Memorial Park For Victims Of N.C. Chicken Plant Fire Dedicated
Posted April 24, 2003 5:30 a.m. EDT
HAMLET, N.C. — As politicians made speeches dedicating a memorial park to 25 people killed in a chicken plant fire, one survivor in the audience Thursday couldn't block out the memories of that gruesome day in 1991.
"You could hear the people screaming and hollering," said Ada Blanchard, 51.
Blanchard was working inside the Imperial Foods chicken processing plant when the fire broke out Sept. 3, 1991. The fire began when a hydraulic line broke near a deep-fat fryer and fireballs blew through the brick building.
Many workers who tried to escape the smoke and flames could not get out because exits were locked or blocked. In all, 25 people died and 56 were injured in the fire, which occurred the day after Labor Day.
The fire served as a catalyst for improved workplace safety laws in North Carolina.
Blanchard sat under a green-and-white striped tent with a cotton sweater around her shoulders to ward off the breeze as she listened to speeches from local leaders at the dedication ceremony.
She walked into the sunshine to grab a chrome-plated shovel to participate in the ground-breaking for the memorial park, located at the site of the former plant, which was torn down in 2001. The park will consist of 25 stepping stones to represent each person killed.
It also has a granite slab with a plaque that includes information about the fire, including that 49 children were orphaned.
Blanchard recalled the events of that day when she was working in a room beside the ignition point.

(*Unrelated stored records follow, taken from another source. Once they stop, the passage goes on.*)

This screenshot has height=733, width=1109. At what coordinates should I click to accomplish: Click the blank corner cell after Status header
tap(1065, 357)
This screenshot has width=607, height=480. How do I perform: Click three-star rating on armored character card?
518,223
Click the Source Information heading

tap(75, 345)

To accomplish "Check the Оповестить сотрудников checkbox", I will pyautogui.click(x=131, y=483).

She said a dark ball of smoke followed a bright blast of flame when the fire started in the windowless plant. Workers ran for the exits, only to find most of them locked or blocked.

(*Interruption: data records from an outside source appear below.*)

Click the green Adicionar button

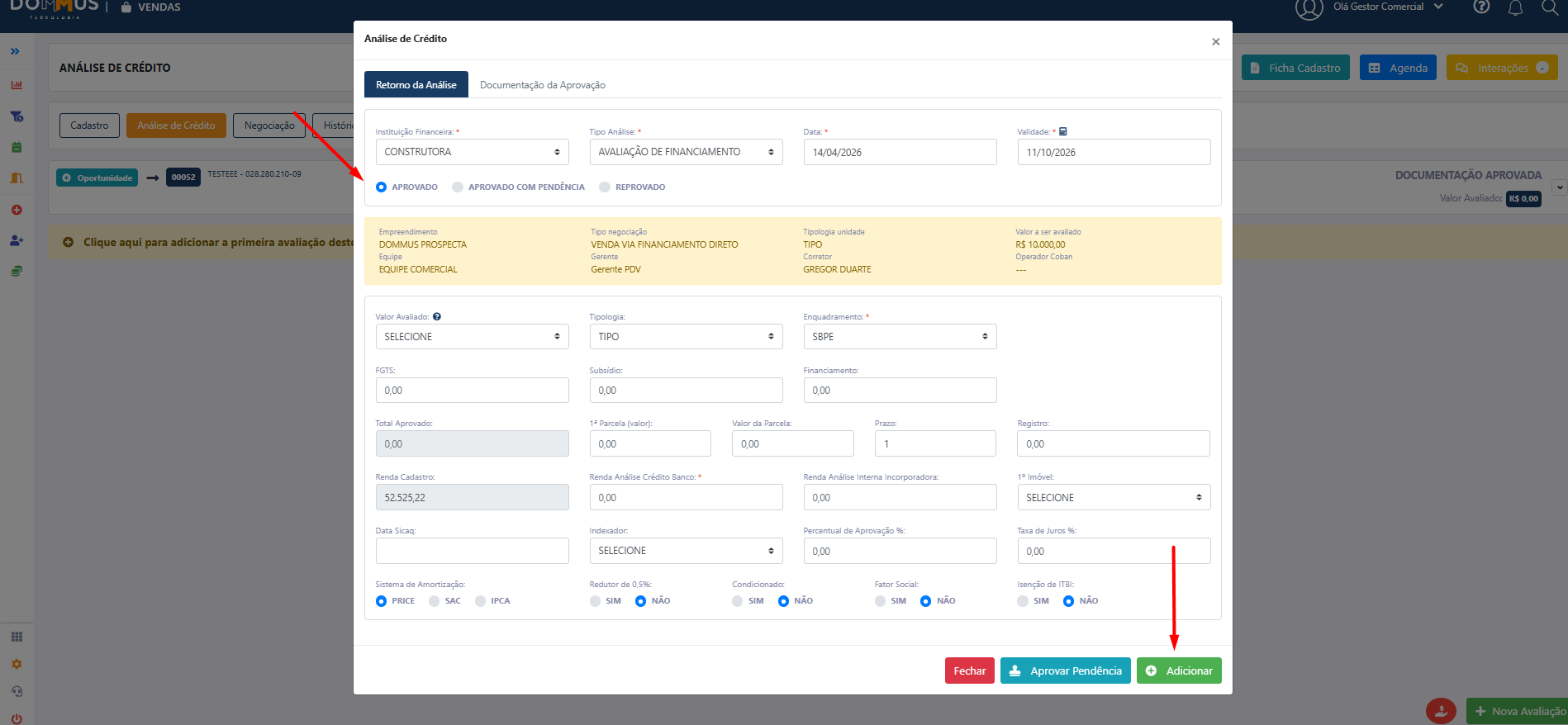pos(1178,671)
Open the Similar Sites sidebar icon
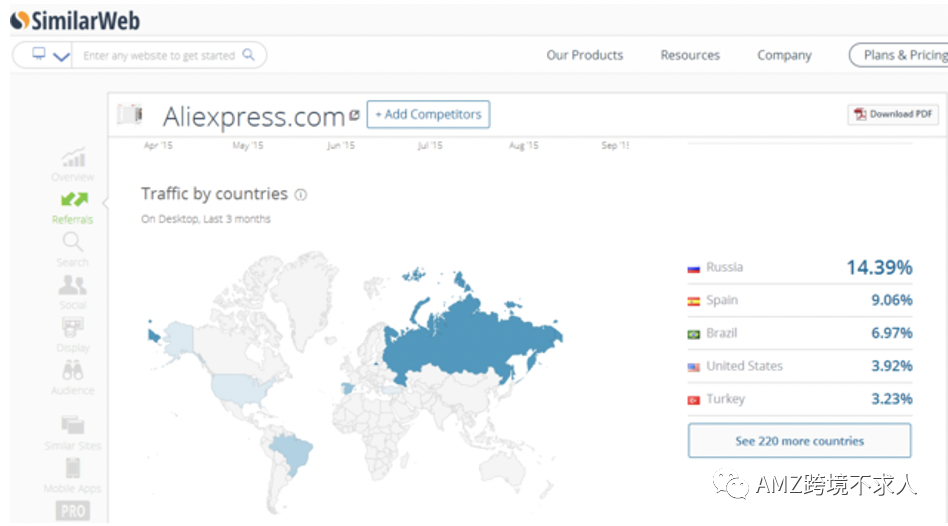Viewport: 948px width, 526px height. (x=73, y=426)
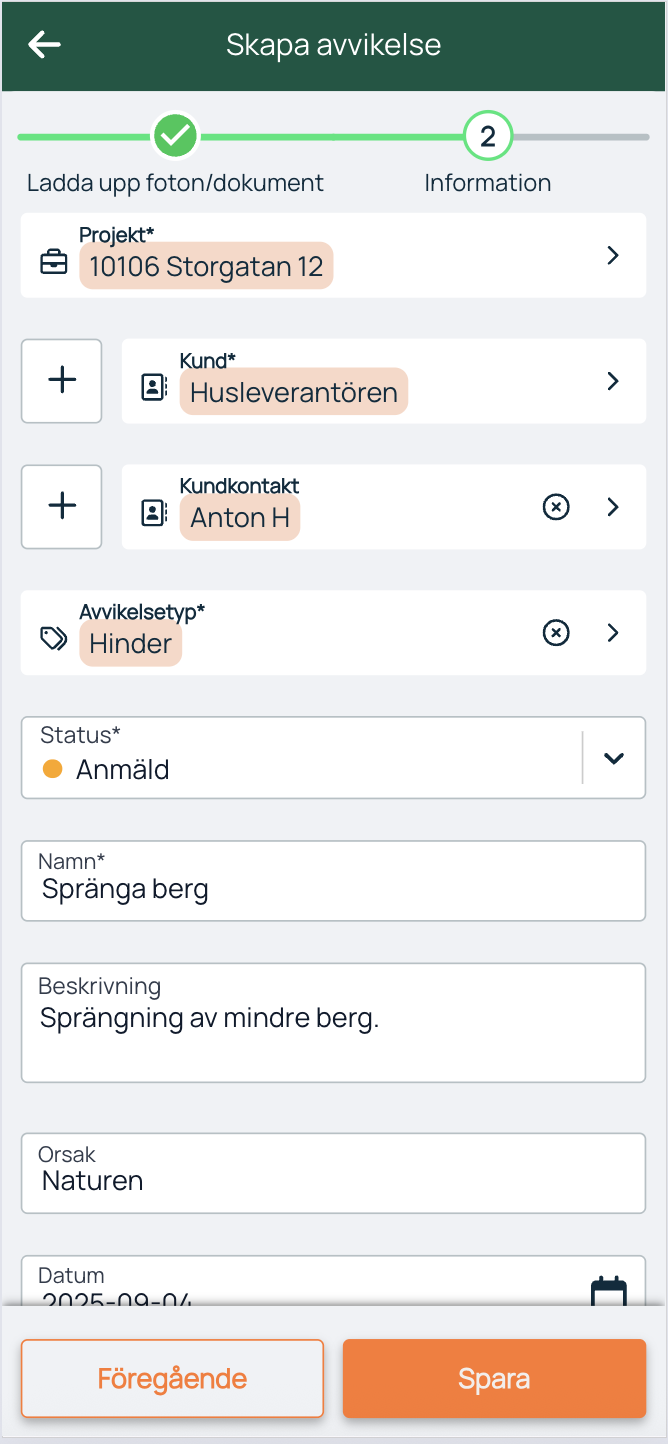Click the back arrow in the header
668x1444 pixels.
(x=44, y=44)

She tried to escape through a loading dock door blocked by a dumpster.
"When the door was finally opened, somebody pulled me out," she said.
"We were praying to get out. It was a scary experience, but spiritual. I could see Jesus' name come up from my forehead and then the letters turned into musical notes. I said, 'Lord, I'm committing my life to you. I accept death,"' she said.
The park is being built as part of a $1.75 million revitalization project in the small town near the South Carolina border. The revitalization also includes low-income housing.